Dans une interview accordée à L'Obs, l'ancien Premier ministre dit ne "pas se reconnaître dans les oppositions" à Emmanuel Macron, tout en se disant "en désaccord avec sa politique". Il s'inquiète également d'une gauche "nécrosée" par les "jeux d'appareil".

Bernard Cazeneuve en juillet 2018 aux obsèques de Simone et Antoine Veil
Bernard Cazeneuve en juillet 2018 aux obsèques de Simone et Antoine Veil © AFP / Ludovic Marin

Lorsqu'on l'interroge sur ses relations avec Emmanuel Macron, Bernard Cazeneuve assure qu'elles sont "respectueuses". "Je n'aime pas les phénomènes de meutes contre lui", explique-t-il. "Ils ne portent en eux rien de bon. Mais je suis en désaccord avec sa politique, car j'ai des convictions et des valeurs."

Il reconnait d'ailleurs une petite part de responsabilité dans le désamour d'une grande partie des Français pour les politiques menées depuis des années : "Ça vient de loin et ça vient de partout. Ça vient aussi de près car certains comportements ou décisions récentes ont divisé les Français. En France, la responsabilité est collective, chacun doit prendre sa part - je prends la mienne - et réfléchir", ajoute l'ancien Premier ministre, tout en fustigeant "ceux qui ont théorisé la nécessité de la rupture, de la transgression, de la disruption, du dégagisme comme la forme chimiquement pure du génie politique" dont il estime qu'ils ne doivent "pas s'étonner" que cela finisse par se retourner contre eux.

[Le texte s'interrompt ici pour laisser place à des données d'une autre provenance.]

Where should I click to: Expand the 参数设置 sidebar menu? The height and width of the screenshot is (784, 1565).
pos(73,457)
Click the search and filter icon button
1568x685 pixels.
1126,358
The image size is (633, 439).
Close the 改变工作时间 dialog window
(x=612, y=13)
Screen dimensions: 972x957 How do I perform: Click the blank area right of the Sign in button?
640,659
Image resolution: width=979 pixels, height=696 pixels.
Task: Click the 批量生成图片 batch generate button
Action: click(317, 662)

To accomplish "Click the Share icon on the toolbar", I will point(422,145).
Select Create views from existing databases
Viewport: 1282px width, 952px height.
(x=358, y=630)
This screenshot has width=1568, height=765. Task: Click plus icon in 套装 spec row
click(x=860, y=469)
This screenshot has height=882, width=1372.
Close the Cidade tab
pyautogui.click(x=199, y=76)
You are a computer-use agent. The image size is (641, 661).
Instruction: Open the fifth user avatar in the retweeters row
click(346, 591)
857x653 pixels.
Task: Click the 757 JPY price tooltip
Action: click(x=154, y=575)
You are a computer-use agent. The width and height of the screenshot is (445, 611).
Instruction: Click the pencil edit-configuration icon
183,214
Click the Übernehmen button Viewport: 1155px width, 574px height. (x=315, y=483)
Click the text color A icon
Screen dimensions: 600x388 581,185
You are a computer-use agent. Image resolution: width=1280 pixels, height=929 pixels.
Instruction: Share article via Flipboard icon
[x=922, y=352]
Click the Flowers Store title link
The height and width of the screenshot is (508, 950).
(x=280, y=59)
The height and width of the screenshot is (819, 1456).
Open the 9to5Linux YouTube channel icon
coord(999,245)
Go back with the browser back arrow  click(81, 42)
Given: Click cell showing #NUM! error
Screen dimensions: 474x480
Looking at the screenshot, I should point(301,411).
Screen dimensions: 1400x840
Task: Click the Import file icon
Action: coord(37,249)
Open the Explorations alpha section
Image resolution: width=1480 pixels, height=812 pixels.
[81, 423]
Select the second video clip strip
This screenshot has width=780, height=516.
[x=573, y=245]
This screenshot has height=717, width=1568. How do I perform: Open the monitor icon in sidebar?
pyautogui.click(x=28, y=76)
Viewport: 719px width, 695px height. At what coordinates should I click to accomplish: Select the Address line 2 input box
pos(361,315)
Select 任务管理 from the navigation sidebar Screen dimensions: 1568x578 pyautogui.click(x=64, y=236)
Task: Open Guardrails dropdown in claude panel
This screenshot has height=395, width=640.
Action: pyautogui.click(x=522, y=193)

"Le centre de gravité de la droite s'est déplacé à l'extrême-droite"

Pour lui, pas de doute, la politique d'Emmanuel Macron est "à droite, sans ambiguïté". Mais il ne se "reconnait pas dans les oppositions qui envahissent tout l'espace du vacarme de leurs outrances". Et de citer immédiatement Jean-Luc Mélenchon, qui selon lui "stérilise toute alternative crédible dans le refus de tout et une colère chaque jour entretenue. Dans un pays divisé, fragmenté, il faut une opposition crédible."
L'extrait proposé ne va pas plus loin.